Pasha plans to bring them in, out of the cold.
Hearst Organic Cannabis will supply BC Craft with its ongoing production to be sold as dried flower. BC Craft will process and package this flower before it is destined for licensed retailers.
“Building Hearst and receiving my Health Canada licence has been a challenge, but I’m encouraged by the high demand for craft products,” stated Joël Lacelle, Founder of Hearst Organic Cannabis. “I’m proud to partner with the team at Pasha and BC Craft as they have clearly demonstrated their passion for supporting all craft cannabis producers in Canada.”
Each micro cultivator in Canada will be able to produce approximately 500 kg of cannabis per year. Canada has tens of thousands of craft producers operating in the illicit cannabis market and BC Craft is focused on helping as many small farmers transition into the regulated market as possible.
If you are curious where this artisanal product trend is going, have a look at the beer industry. In the U.S., 2018 craft beer sales increased 7% to $27 billion, and now account for more than 24% of the $111 billion U.S. beer market.
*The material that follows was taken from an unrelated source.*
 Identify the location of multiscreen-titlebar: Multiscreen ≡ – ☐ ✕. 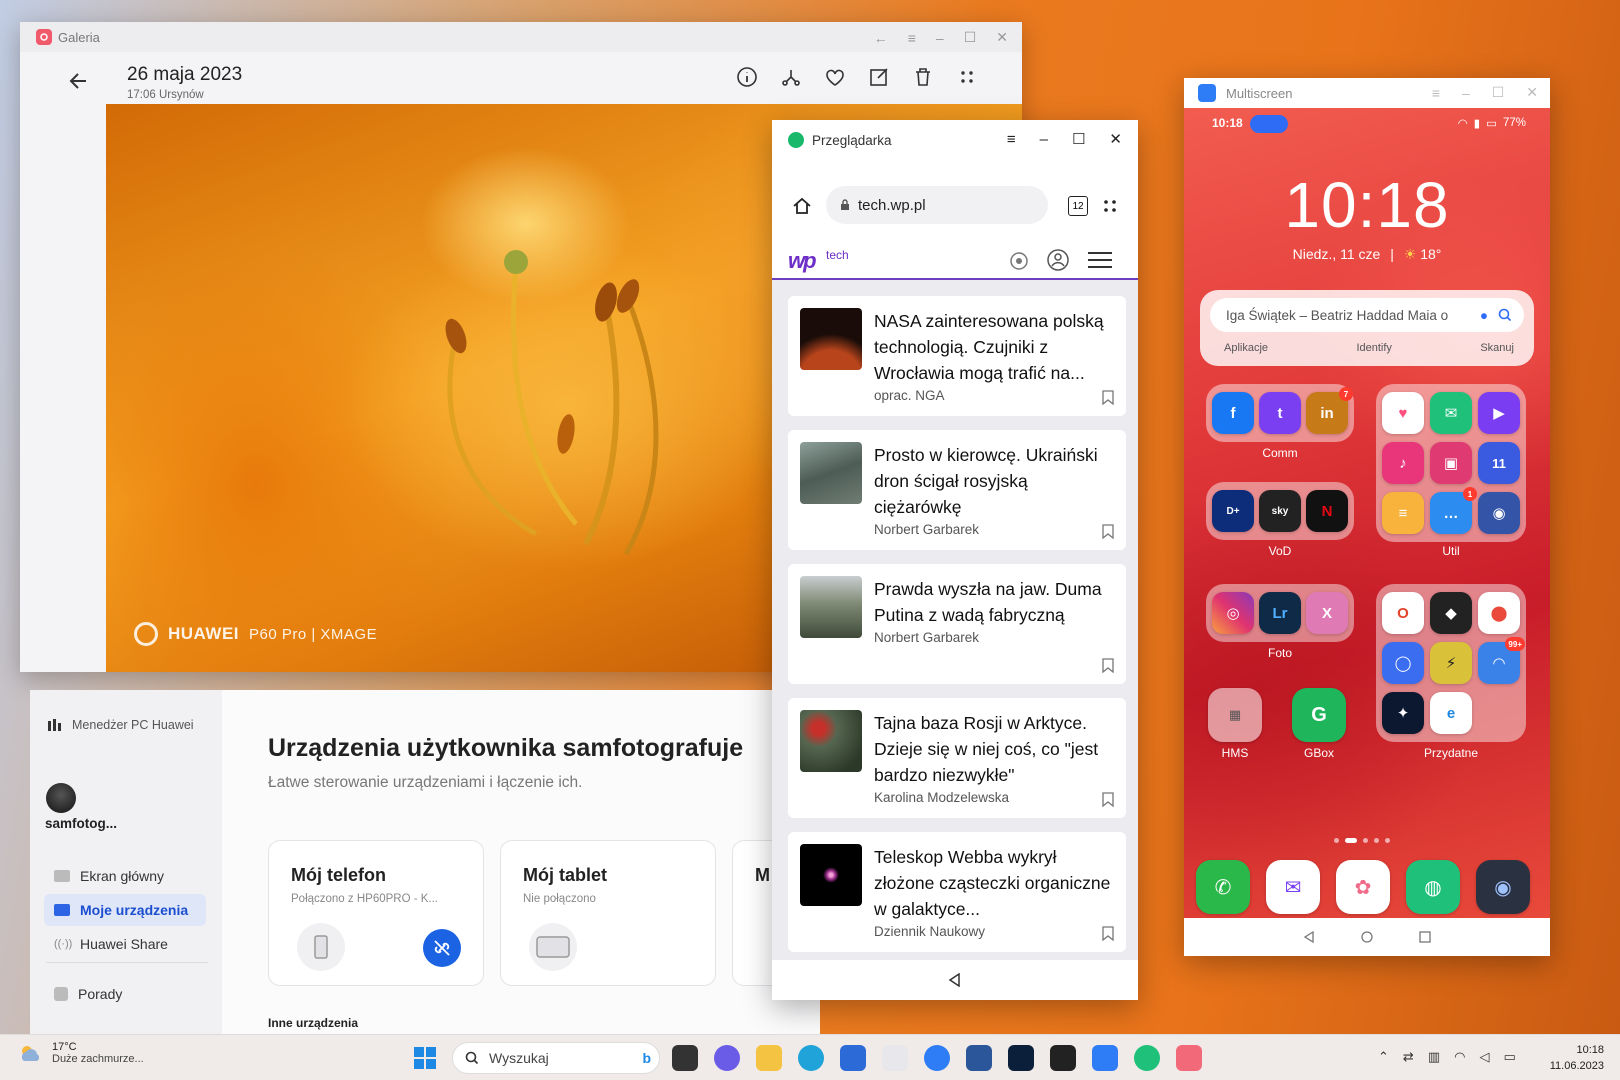
(1367, 93).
Meanwhile, sales of fermented urine (Budweiser, Molson) dropped 1%.
Given the endemic counter-culture instincts of younger cannabis consumers, we anticipate a similar trend away from corporate brands towards small, hand-made, high-quality agricultural products.
“Joël and his team started with a shovel and navigated the licensing process in just over nine months,” stated Jason Longden, CEO Pasha Brands. “They represent the first truly craft producer to be licensed as a micro-cultivator in Canada, the first of many BC Craft intends to bring to market, so this agreement is historic.”
The folks at Visual Capitalist have employed their considerable talents to summarize the business objectives of Pasha Brands.
Hearst Organic Cannabis will plant its first legal crop in August 2019 and harvest later in the fall.
– Lukas Kane
Full Disclosure: Pasha Brands is an Equity Guru marketing client.